MITOS | Makassar — Sang surya mulai berpamitan, menorehkan warna jingga dan ungu di langit Makassar. Di balik rimbunnya pohon rindang di Kelurahan Parang Tambung, Kecamatan Tamalate, sebuah motor Honda Beat tua melaju pelan.
Seorang pria dengan kacamata tebal yang selalu menempel di hidungnya, menyeimbangkan sepuluh paket buku tulis di jok belakang yang berasal dari relawan Rumah Zakat Sulawesi Selatan, pembawa asa di senja hari.
Sepuluh paket buku itu, seolah-olah sepuluh nyala lilin kecil, yang siap menerangi jalan anak-anak Parang Tambung menuju mimpi-mimpi mereka. Anak-anak yang hidup di antara gang-gang sempit, di antara hiruk pikuk kota yang tak pernah tidur, namun seringkali terlupakan.
Bukan sekadar pengantar buku.
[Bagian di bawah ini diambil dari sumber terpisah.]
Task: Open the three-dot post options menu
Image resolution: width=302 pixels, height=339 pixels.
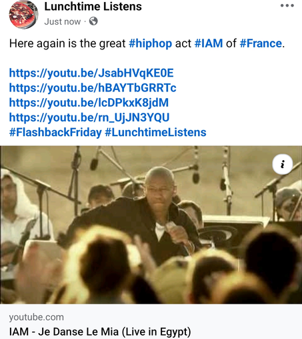Action: (287, 5)
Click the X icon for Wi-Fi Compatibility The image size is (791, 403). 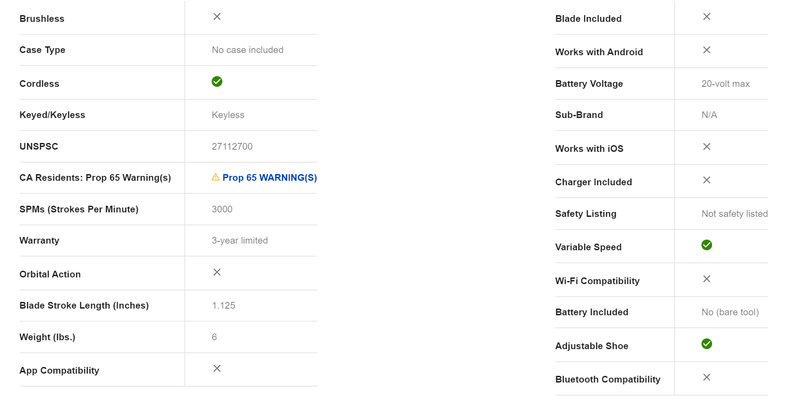[707, 279]
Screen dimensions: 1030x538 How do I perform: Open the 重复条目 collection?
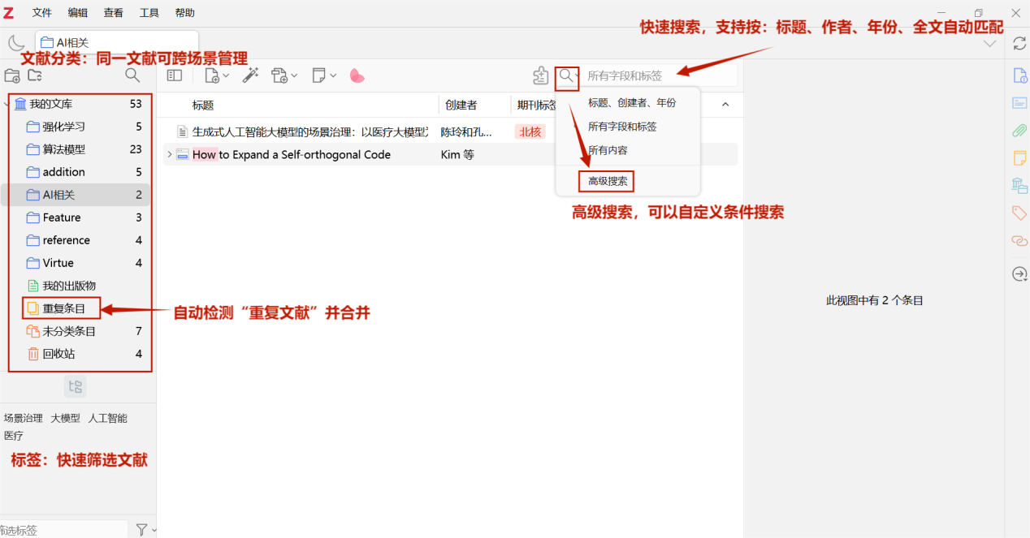(63, 308)
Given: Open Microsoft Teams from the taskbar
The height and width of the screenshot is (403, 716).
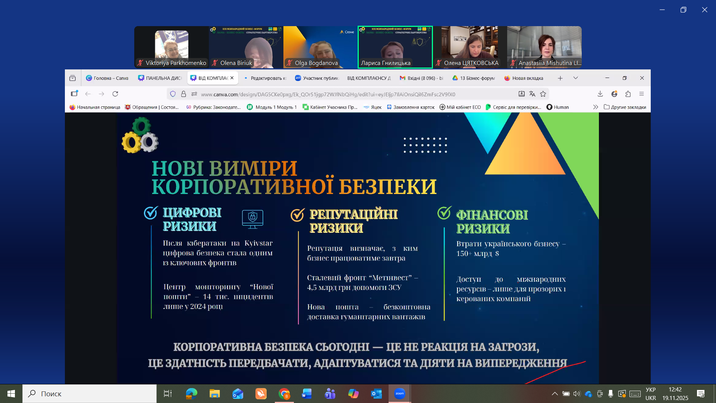Looking at the screenshot, I should pos(330,394).
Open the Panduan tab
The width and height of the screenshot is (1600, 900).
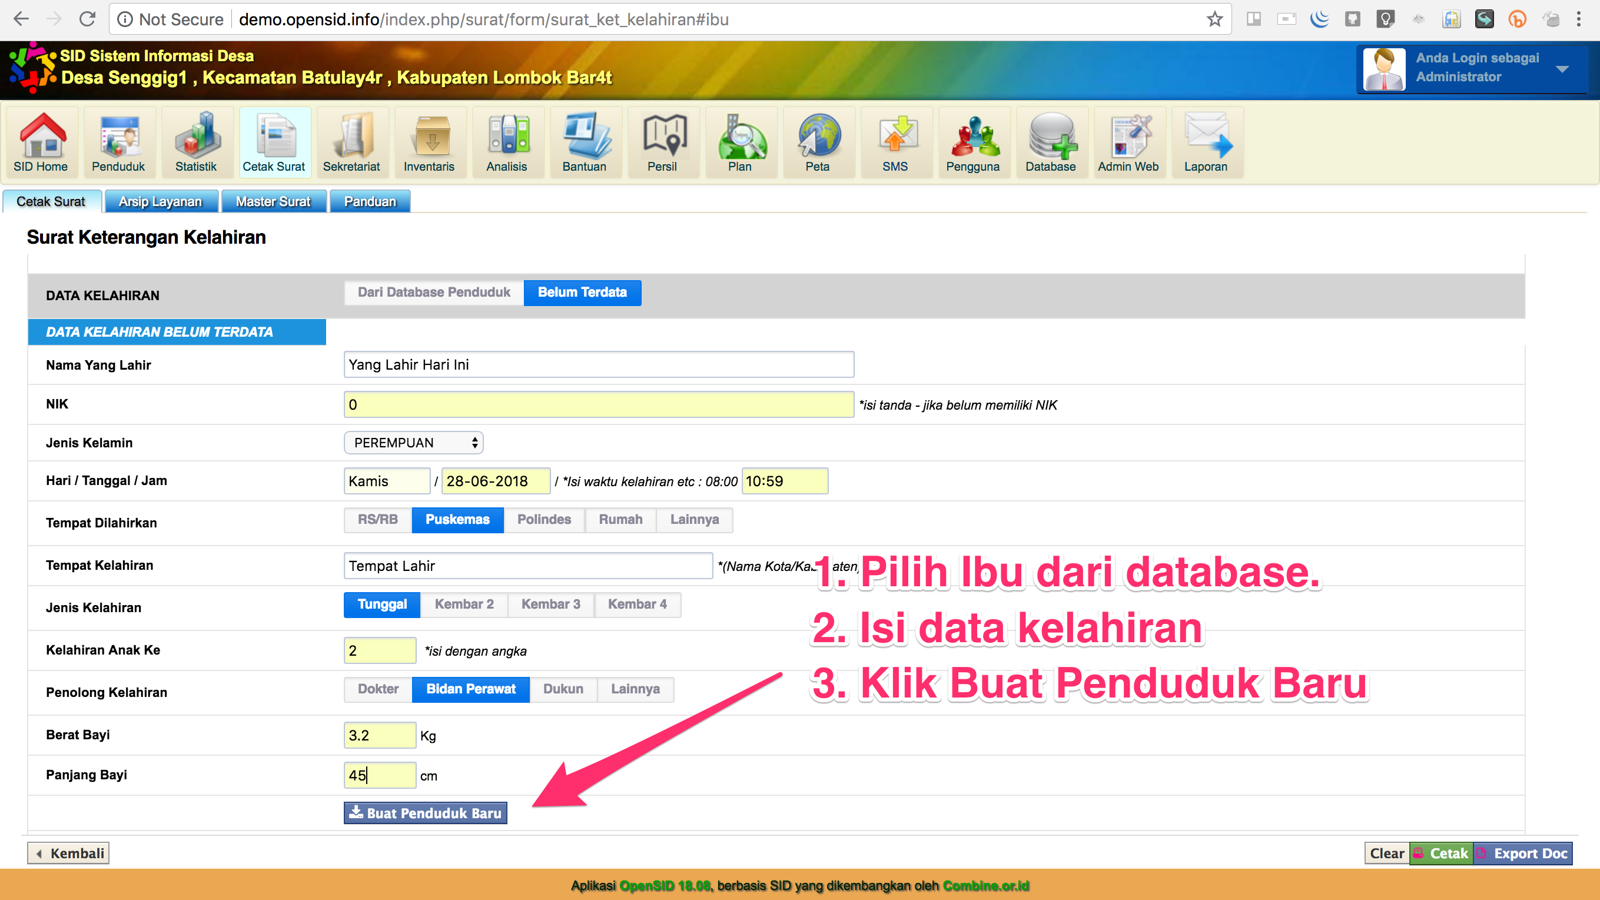[370, 201]
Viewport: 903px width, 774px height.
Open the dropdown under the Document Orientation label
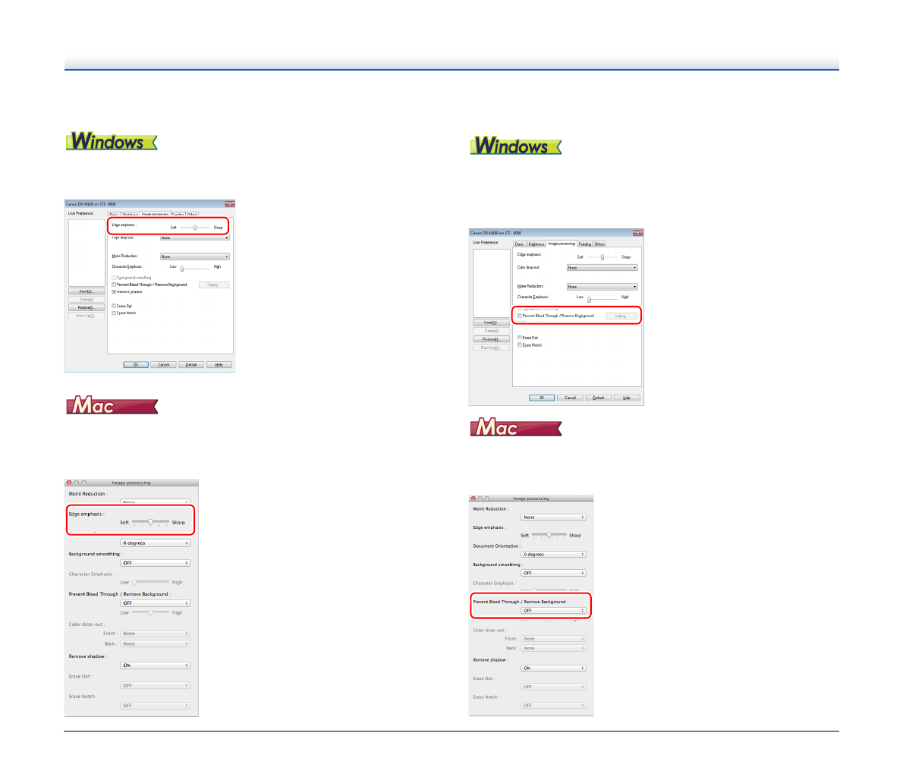click(x=553, y=555)
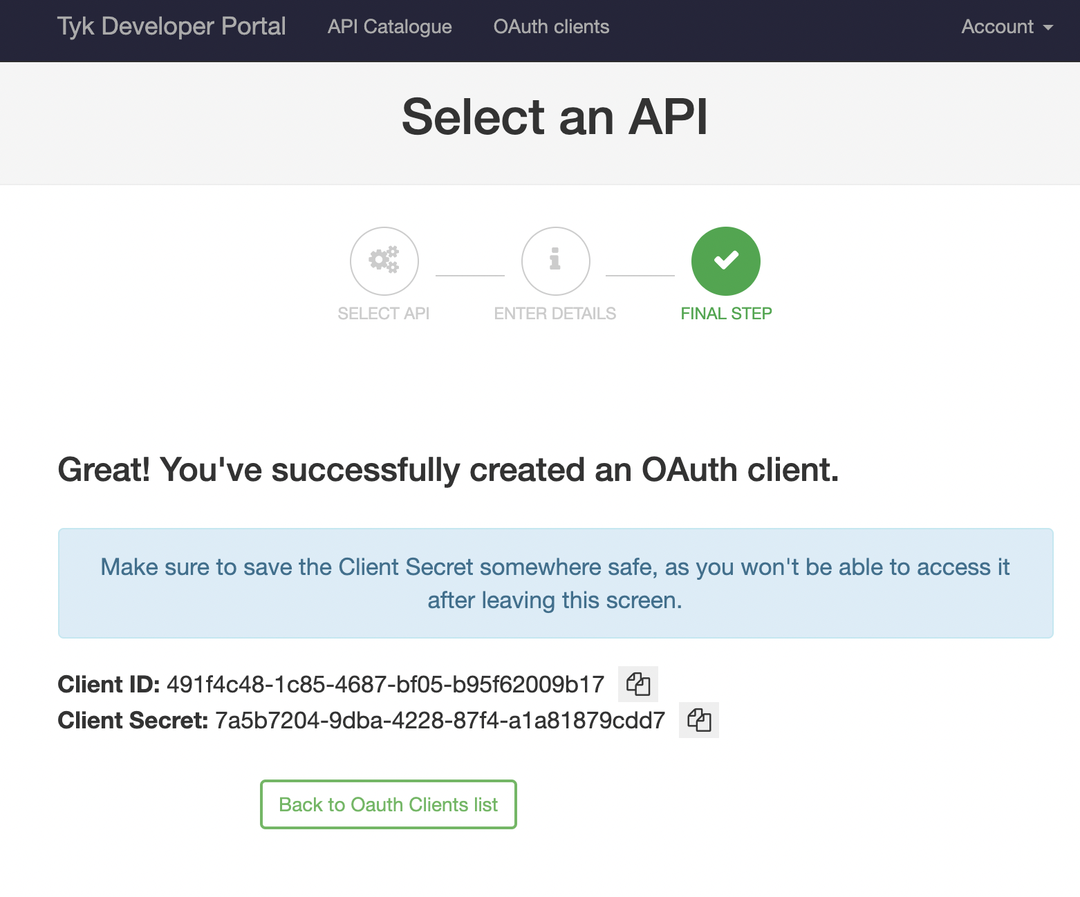Viewport: 1080px width, 897px height.
Task: Click the ENTER DETAILS step label
Action: [555, 314]
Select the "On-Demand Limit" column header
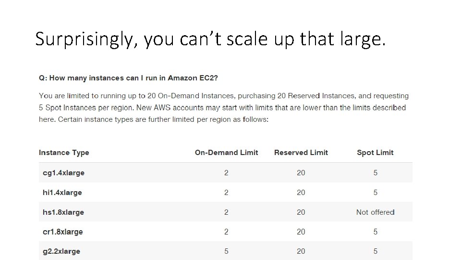 (x=226, y=153)
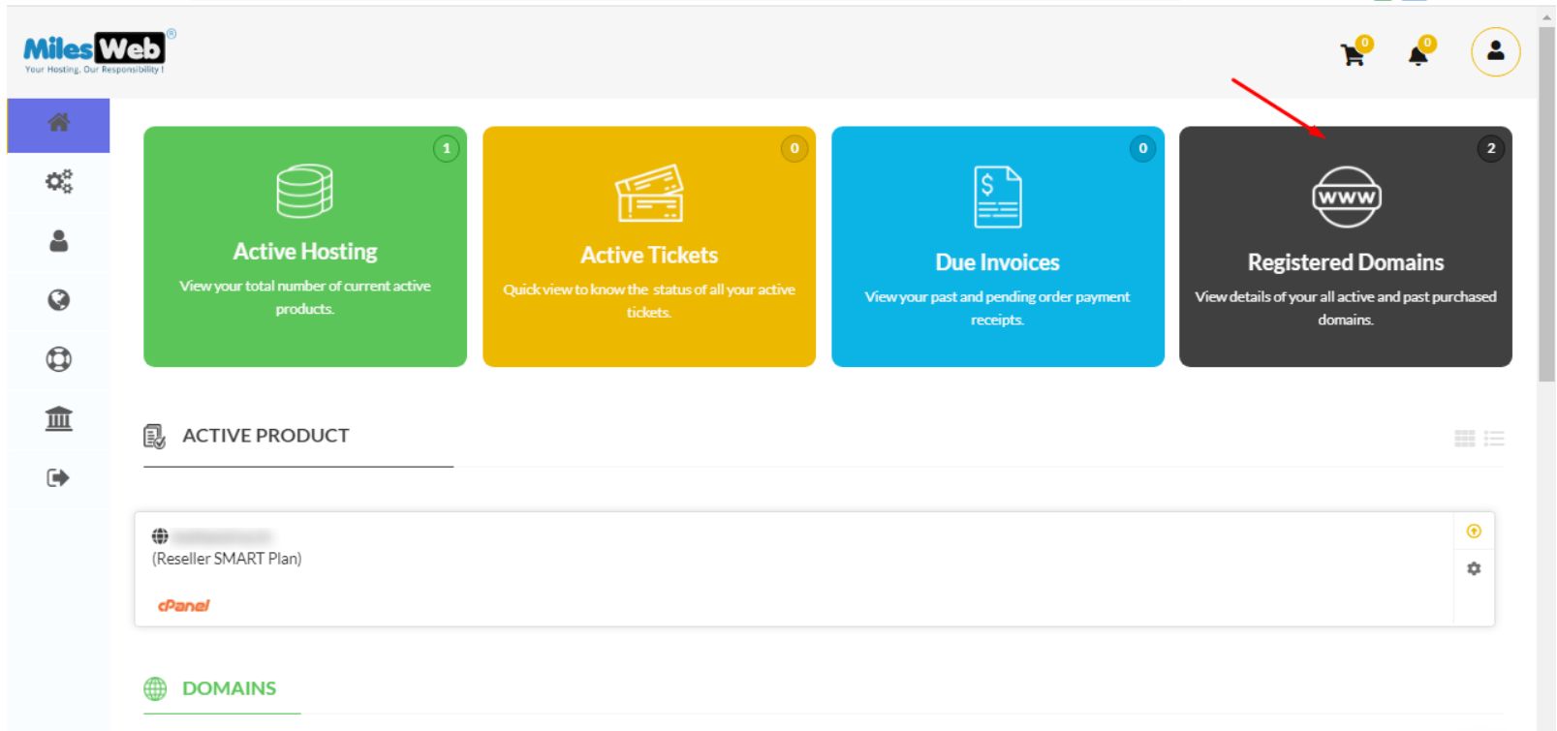This screenshot has height=731, width=1557.
Task: Open the Registered Domains card
Action: coord(1345,247)
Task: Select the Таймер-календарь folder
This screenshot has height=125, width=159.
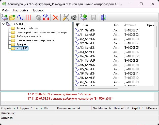Action: point(28,36)
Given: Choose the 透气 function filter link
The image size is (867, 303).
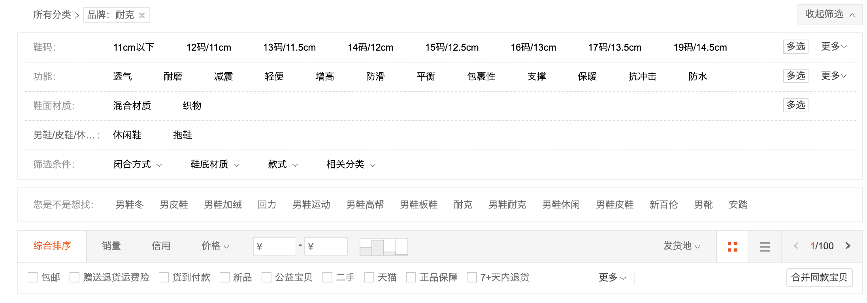Looking at the screenshot, I should coord(123,76).
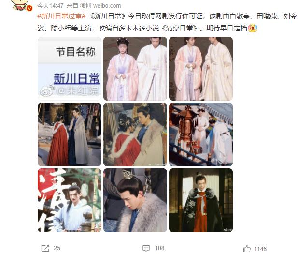
Task: Open the grey fur collar man photo
Action: pos(135,200)
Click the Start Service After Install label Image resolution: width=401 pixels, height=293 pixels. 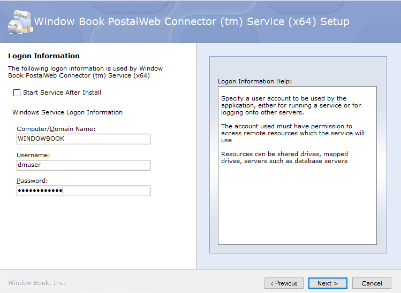[62, 92]
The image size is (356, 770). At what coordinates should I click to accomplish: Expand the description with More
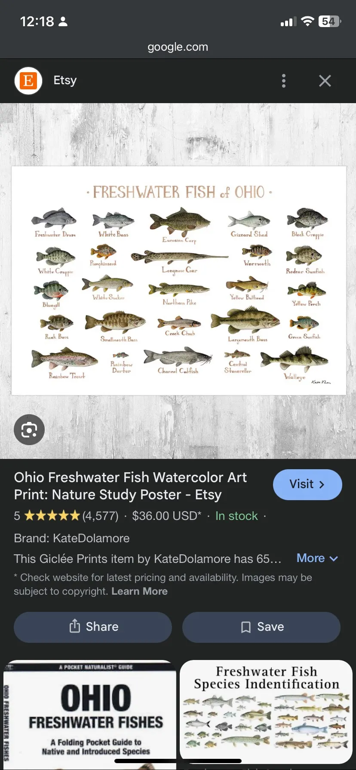pos(310,558)
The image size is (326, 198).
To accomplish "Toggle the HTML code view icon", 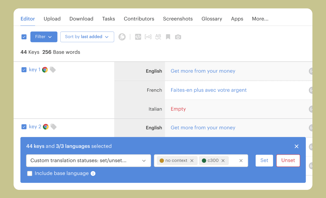I will [x=138, y=37].
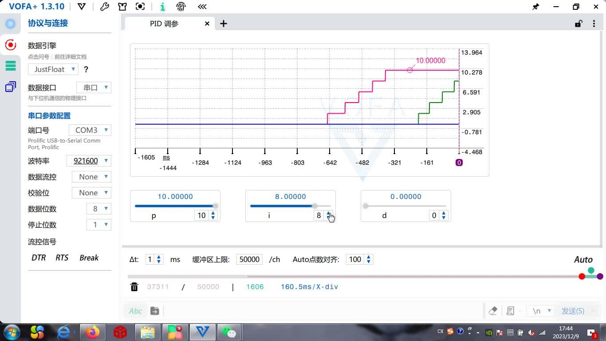Click the fingerprint icon in title bar
The height and width of the screenshot is (341, 606).
[x=181, y=7]
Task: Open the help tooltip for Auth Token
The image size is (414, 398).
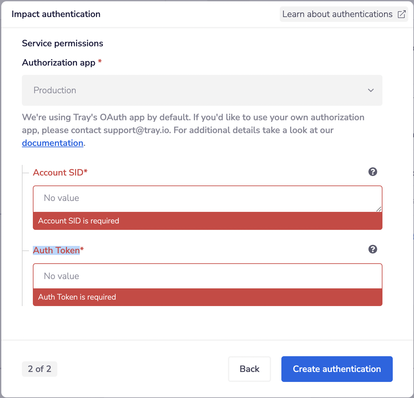Action: [372, 249]
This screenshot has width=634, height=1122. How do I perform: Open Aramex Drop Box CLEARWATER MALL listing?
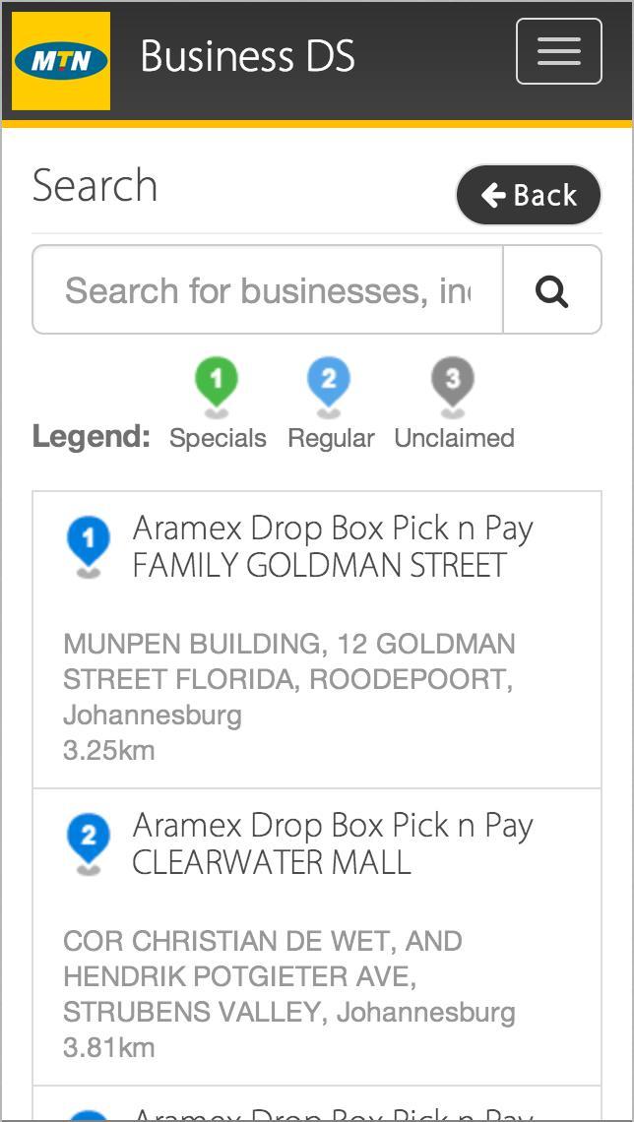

Ia adalah seorang pendengar yang baik, seorang sahabat yang mengerti pergumulan anak-anak di sana. Ia tahu, setiap buku yang ia serahkan berisi harapan, semangat, dan cita-cita yang berjuang untuk tumbuh.
Di rumah warga, ia bertemu dengan Khairul Setiawan, seorang bocah dengan mata yang berbinar. Khairul menerima buku-buku itu dengan tangan gemetar, suaranya bergetar saat mengucapkan terima kasih. “Alhamdulillah, Pak. Terima kasih banyak. Saya akan rajin belajar,” katanya. Senyum lebar terkembang di wajahnya, seolah beban di pundaknya sedikit berkurang.
Setiap anak memiliki cerita dan mimpi yang berbeda. Ada yang ingin menjadi guru, ada yang ingin menjadi polisi, ada yang ingin menjadi seniman. Namun, mereka semua mempunyai satu kesamaan: keinginan yang kuat untuk belajar, untuk meraih mimpi di tengah keterbatasan.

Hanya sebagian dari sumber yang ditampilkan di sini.